Getting Safe and Reliable Casino Buses onto the Inland Empire's Freeways

The Transit Coalition has long explored ways to improve longer distance inter-regional mobility transit options throughout the Inland Empire. The expansion of private sector coaches and intercity bus competition can certainly address this. One sector that is performing well in terms of ridership are casino buses which ferry patrons from pick up points all over Southern California to the gaming resorts.

However, with the ridership growth came the unexpected uprising in bus collisions. During the 2013 Christmas holiday season alone, four separate reported casino bus wrecks occurred on Inland Empire highways which included fatalities. In addition, Riverside Transit Agency bus Route 27 crashed in December along State Highway 74 through Romoland.

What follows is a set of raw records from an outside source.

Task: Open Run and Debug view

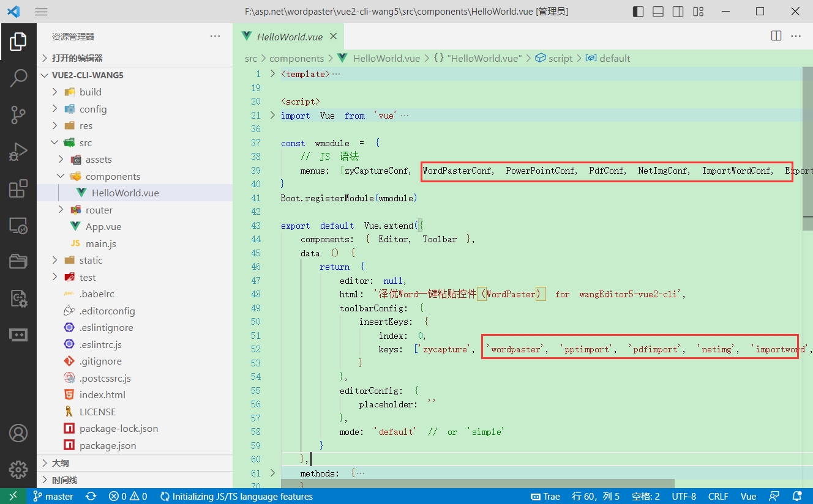Action: point(18,151)
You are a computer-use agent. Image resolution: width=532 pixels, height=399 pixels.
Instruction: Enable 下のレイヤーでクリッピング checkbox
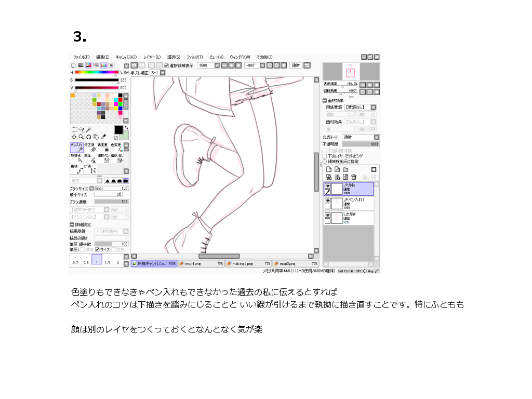[325, 156]
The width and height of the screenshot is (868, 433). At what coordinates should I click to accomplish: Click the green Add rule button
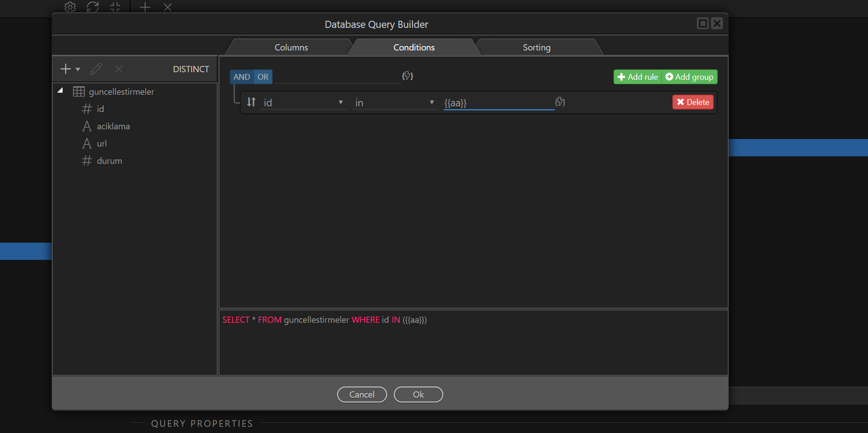tap(638, 77)
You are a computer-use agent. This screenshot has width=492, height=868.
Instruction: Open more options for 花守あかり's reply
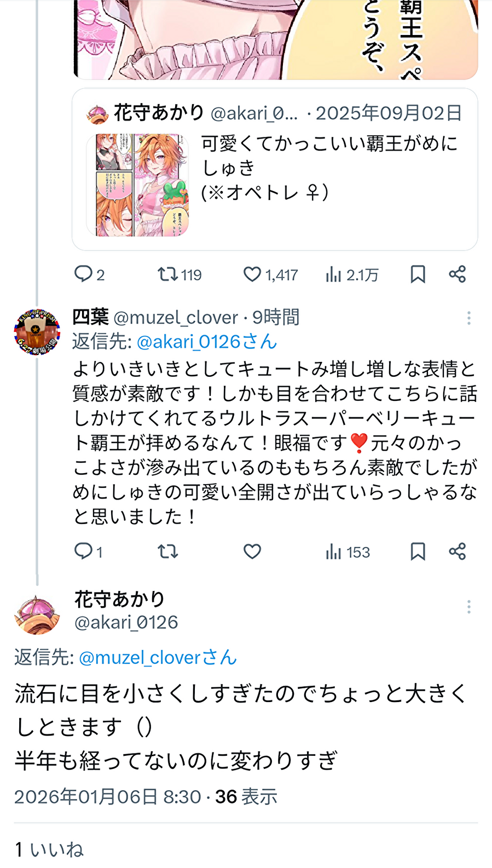[x=468, y=607]
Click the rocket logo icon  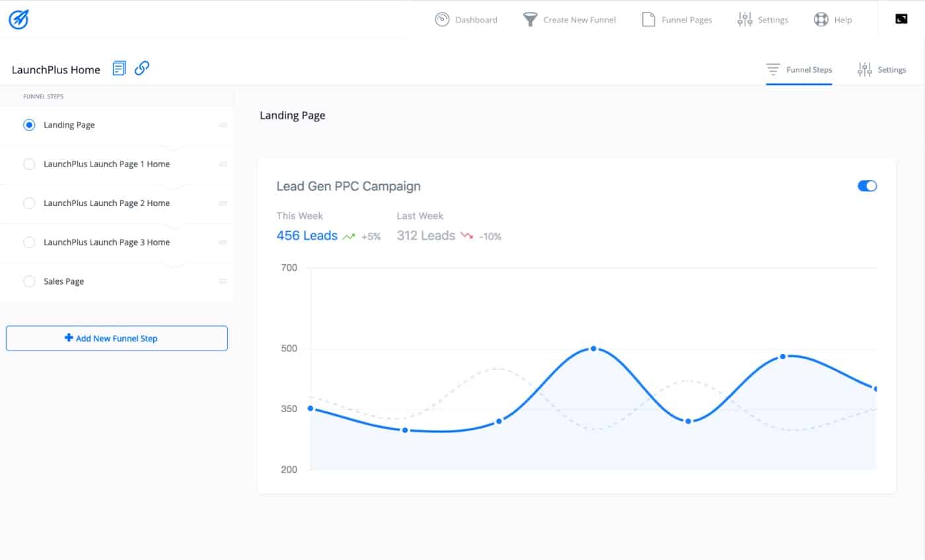[x=19, y=20]
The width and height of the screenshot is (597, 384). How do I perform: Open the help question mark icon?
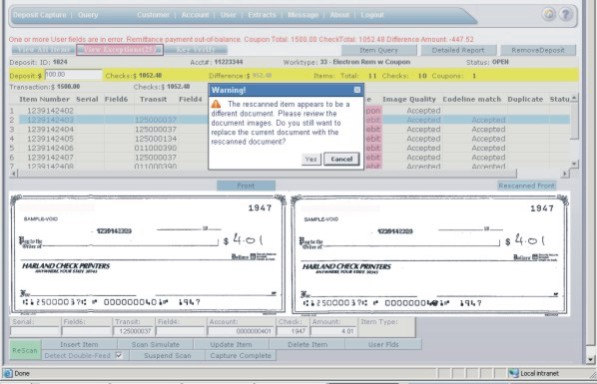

Because of this serious situation, regulators and lawmakers at the state and federal level will need to explore safety policy to stop preventable operator-at-fault collisions from occurring. Regulators need to better enforce existing law. Operators must be held accountable to ensure its bus drivers are properly trained and safety protocol is followed. Officials also need to be careful not to drive out the industry by over-regulating the market. Drawing a sound solution will require productive debate between the affected parties.

The long term solution of balancing bus safety regulations and sustaining a profitable bus market economy needs to be debated publicly between the governments, industry experts, the casinos, and contracted bus operators. We want the marketplace to grow and expand the bus industry and have its buses serve existing transit hubs. It provides the improved transit options to corridors where public bus travel is not financially feasible. Competition provides incentives to improve service and lower fares. At the same point, lives positively cannot be put into jeopardy through lax safety rules. We look forward to seeing some good robust debate on real solutions to this problem.